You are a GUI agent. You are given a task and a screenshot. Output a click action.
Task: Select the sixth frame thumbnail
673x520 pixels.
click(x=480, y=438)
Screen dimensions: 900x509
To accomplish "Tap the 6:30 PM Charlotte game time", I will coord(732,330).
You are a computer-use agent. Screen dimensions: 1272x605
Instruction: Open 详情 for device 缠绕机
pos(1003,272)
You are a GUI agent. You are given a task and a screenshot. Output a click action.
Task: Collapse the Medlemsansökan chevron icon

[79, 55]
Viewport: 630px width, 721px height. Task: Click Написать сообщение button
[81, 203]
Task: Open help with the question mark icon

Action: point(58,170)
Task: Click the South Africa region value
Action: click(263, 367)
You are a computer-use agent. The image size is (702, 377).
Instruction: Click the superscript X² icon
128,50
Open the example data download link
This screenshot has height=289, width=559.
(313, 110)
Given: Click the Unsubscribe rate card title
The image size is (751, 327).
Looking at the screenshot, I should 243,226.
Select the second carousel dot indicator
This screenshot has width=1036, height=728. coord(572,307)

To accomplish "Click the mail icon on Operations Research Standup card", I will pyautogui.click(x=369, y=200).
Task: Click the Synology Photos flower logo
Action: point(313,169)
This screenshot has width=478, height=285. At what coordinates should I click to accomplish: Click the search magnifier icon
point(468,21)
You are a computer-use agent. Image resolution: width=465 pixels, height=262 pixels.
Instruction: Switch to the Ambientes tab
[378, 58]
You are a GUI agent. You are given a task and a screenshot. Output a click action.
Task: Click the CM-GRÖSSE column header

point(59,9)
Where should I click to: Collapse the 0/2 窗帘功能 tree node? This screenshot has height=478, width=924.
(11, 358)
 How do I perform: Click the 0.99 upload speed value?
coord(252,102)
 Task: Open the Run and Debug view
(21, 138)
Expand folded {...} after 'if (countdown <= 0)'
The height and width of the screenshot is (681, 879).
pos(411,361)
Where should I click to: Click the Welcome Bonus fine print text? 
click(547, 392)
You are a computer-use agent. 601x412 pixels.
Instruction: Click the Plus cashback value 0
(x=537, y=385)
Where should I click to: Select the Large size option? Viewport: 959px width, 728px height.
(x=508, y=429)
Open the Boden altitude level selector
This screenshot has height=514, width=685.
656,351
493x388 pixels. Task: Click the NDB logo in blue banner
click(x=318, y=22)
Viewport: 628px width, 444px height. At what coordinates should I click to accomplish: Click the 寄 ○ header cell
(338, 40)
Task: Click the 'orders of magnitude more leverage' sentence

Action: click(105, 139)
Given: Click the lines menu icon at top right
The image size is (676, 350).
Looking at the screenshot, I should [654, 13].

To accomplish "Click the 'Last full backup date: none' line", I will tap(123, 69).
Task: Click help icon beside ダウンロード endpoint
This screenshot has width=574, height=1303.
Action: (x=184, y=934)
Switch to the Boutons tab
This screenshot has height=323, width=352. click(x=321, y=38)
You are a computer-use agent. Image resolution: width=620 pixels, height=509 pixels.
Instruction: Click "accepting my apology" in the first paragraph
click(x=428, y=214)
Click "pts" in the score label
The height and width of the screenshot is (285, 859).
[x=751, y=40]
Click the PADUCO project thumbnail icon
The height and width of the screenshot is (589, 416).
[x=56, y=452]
━━━━━━━━
## [ABOUT THIS EXERCISE]
For each line above that contains the word "dimensions", copy that line.

## [RESPONSE]
Screen dimensions: 900x509
You are a computer-use agent. Screen dimensions: 1272x605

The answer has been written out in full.